Only lines holding the word "computer" are needed; copy each of them from the material.

→ **Exercise inputs**:
• • • • •
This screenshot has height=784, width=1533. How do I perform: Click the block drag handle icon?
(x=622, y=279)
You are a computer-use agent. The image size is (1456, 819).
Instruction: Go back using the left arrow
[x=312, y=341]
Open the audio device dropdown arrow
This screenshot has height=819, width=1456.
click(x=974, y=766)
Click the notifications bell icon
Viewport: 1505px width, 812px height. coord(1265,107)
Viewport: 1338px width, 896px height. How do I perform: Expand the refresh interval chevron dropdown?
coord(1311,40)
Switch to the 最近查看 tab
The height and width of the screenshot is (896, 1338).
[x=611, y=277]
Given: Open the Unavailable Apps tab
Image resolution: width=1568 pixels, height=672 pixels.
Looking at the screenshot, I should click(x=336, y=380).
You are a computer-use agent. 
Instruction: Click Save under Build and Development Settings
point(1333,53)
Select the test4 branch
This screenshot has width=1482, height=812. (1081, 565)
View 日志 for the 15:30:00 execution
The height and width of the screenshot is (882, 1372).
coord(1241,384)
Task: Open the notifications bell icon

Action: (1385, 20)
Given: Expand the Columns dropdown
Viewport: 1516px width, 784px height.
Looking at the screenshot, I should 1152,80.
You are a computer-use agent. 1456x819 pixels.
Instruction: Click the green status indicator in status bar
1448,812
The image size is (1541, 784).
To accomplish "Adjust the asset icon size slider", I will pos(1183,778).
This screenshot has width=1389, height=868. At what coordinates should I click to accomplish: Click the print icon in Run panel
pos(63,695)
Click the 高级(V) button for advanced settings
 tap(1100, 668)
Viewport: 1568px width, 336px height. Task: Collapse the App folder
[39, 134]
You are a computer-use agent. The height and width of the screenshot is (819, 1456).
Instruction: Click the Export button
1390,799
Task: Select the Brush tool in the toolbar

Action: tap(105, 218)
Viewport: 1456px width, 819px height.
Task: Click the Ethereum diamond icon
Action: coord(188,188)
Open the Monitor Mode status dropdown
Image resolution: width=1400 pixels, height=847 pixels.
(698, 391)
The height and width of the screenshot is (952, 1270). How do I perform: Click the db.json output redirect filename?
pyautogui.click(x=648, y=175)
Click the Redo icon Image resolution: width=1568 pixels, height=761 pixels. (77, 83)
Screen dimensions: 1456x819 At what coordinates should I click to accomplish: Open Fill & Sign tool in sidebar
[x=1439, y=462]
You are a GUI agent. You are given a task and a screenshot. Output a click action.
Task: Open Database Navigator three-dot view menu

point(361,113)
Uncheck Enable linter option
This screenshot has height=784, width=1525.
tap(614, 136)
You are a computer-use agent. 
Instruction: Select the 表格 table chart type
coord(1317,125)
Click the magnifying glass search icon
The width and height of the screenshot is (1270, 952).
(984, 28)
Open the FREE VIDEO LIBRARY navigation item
• • • • •
→ **Response**:
You are a computer-use agent. The image size is (1456, 819).
You are a computer-use agent. 
You are a computer-use agent. 1456x819 pixels.
You are a computer-use agent. The height and width of the screenshot is (819, 1456).
You are a computer-use agent. 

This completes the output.